Are these ones really free? I went to the link, selected a few of the titles and then was prompted for a way to pay $.50 since my order was less than $5.00.

Anyone else try this and get them for "free"?


----------



## Betsy the Quilter (Oct 27, 2008)

Same thing happened to me...I've sent an email to Fictionwise asking them about it..

Betsy


----------



## frojazz (Feb 10, 2009)

$.50 is added to any purchase under $5 at Fictionwise if you choose PayPal.  Try again but click on the button that says "check out" to the right of "Micropay" and see if that ammends the problem.


----------



## Silver (Dec 30, 2008)

frojazz said:


> $.50 is added to any purchase under $5 at Fictionwise if you choose PayPal. Try again but click on the button that says "check out" to the right of "Micropay" and see if that ammends the problem.

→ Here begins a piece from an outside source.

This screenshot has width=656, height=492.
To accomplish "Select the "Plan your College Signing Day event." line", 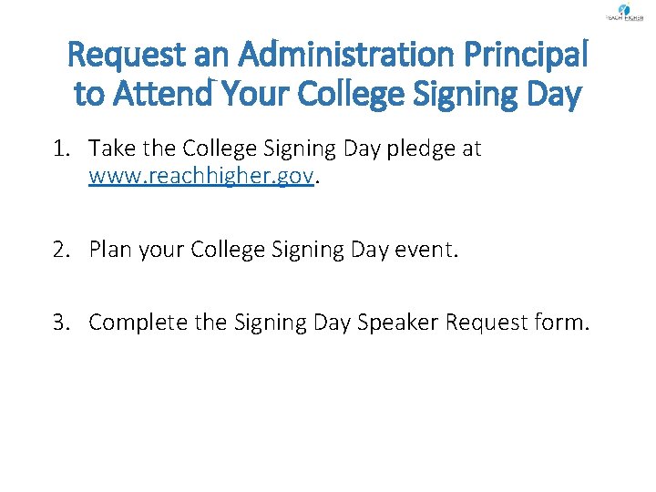I will [273, 250].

Yeppers. That is the way to do it, just click Check Out. I just downloaded with no problem.


----------



## esper_d (May 2, 2009)

I'm sorry.  I don't know! That's strange they originally said free?

But I guess frojazz got it free, right?


----------



## Betsy the Quilter (Oct 27, 2008)

Yes, I tried clicking on the Micropay checkout button, too, that worked!

Betsy


----------



## frojazz (Feb 10, 2009)

esper_d said:


> I'm sorry. I don't know! That's strange they originally said free?
> 
> But I guess frojazz got it free, right?


Yes, and you can too! Just don't pick paypal as your option to pay.


----------